EXERCICES:
1) Recopiez à l'identique le passage du texte sur Le Chant de la Machine qui va de « Le format graphique » jusqu'à « éclairer certains cadres. » inclus.
2) D'après le texte sur Le Chant de la Machine, à partir de quelle année David Blot et Mathias Cousin publient-ils cette œuvre ?
3) Poursuivez, s'il vous plaît, le texte sur Le Chant de la Machine après sa dernière phrase.

Le chant de la machine est pourtant une oeuvre graphique et littéraire profonde et précise sur l’histoire et les racines de la musique « électronique ».

 

Art Spieglman avec son chef d’œuvre Maus, sur l’histoire de la Shoah et la vie de son père, avait popularisé ce format, avec un graphisme simple mais percutant, un texte découpé en chapitres, l’absence de couleurs, ainsi qu’un réel travail autour de la notion de mémoire ; il avait ainsi donné ses lettres de noblesse à un art jusque là peu reconnu, ce qui lui valu un prix Pulitzer en 1992.

Couverture de Maus

Couverture de Maus

 

C’est dans cette veine artistique et surtout graphique que David Blot, animateur chez Nova, et Mathias Cousin, graphiste, publient à partir de 2000 Le Chant de la Machine.

Extrait du Chant de la Machine

Extrait du Chant de la Machine

 

Le format graphique et narratif est extrêmement proche de celui adopté par Art Spieglman, même si le style évolue au gré des chapitres et que, parfois, de la couleur vient éclairer certains cadres.

Entrées enregistrées
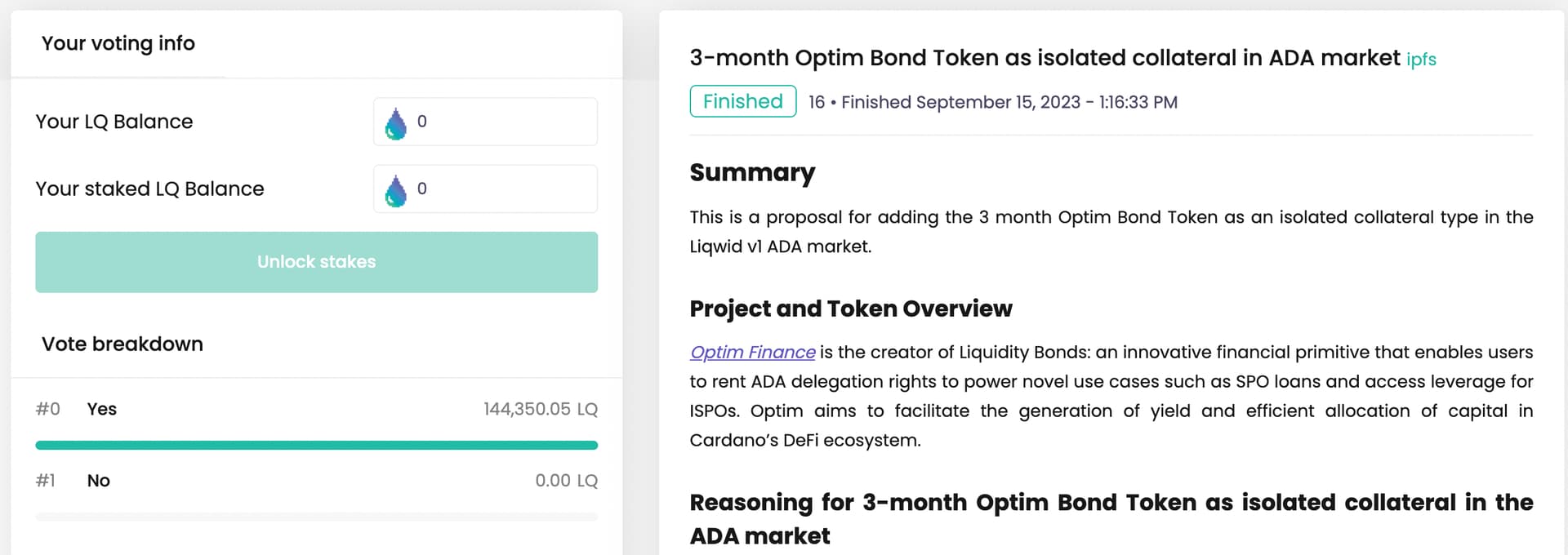This screenshot has height=555, width=1568.
Task: Click the Finished September 15, 2023 timestamp
Action: click(1009, 102)
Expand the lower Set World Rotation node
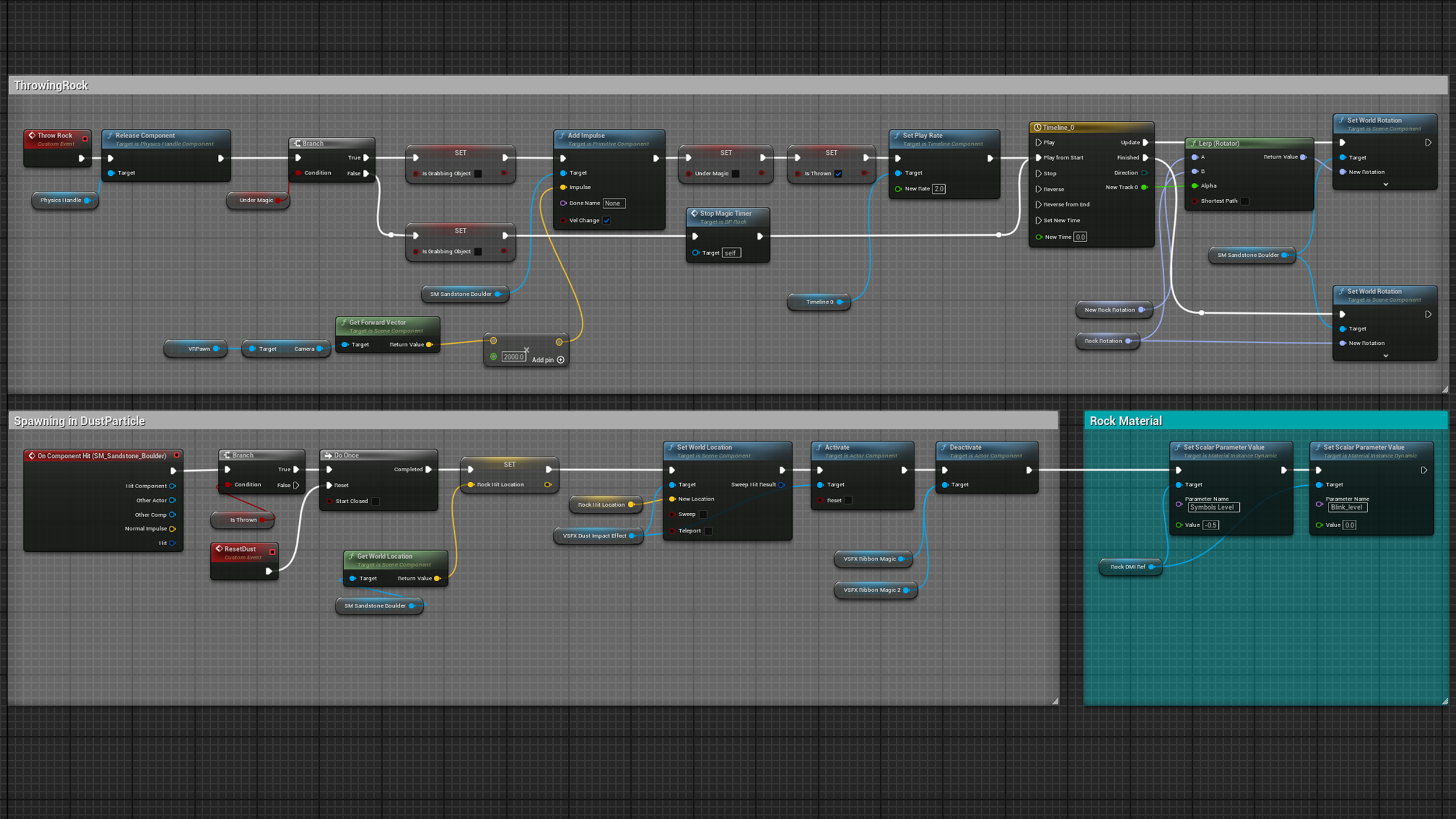The width and height of the screenshot is (1456, 819). [1386, 356]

RÉPONSES PAR EXERCICE:
1)
Le format graphique et narratif est extrêmement proche de celui adopté par Art Spieglman, même si le style évolue au gré des chapitres et que, parfois, de la couleur vient éclairer certains cadres.

2) À partir de 2000.

3)
 

Cette veine artistique exploitée par les deux auteurs convient parfaitement en raison du parallélisme fond – forme de cette BD. La bande dessinée comme la musique électronique est un art relativement moderne qui a connu un réel envol dans la seconde moitié du XXe siècle. Tous deux ciblent un public jeune, et souffrent d’être perçus comme des « sous arts ».

 

Comme dans Maus, Le chant de la machine cache sous une forme à priori simpliste, un contenu extrêmement dense et complexe.

Extrait de Maus

Extrait de Maus

 

On sent d’abord que les auteurs ont effectués un travail de recherche en profondeur. Chaque époque et influence se succèdent avec la description précise de ses origines, ses influences, ses artistes, et par le truchement de personnes ayant réellement vécu ces évènements. Il en résulte que chaque chapitre est truffé d’anecdotes qui retracent pas à pas l’émergence d’une sous-culture. On apprend ainsi que les premiers « sound-systems », un des éléments clés de la scène underground, sont nés en Jamaïque dans les années 1930/1940, et que le terme « house music » est un raccourci pour désigner la musique qui était jouée dans le club de Chicago appelé la « warehouse », où officiait Frankie Knuckles.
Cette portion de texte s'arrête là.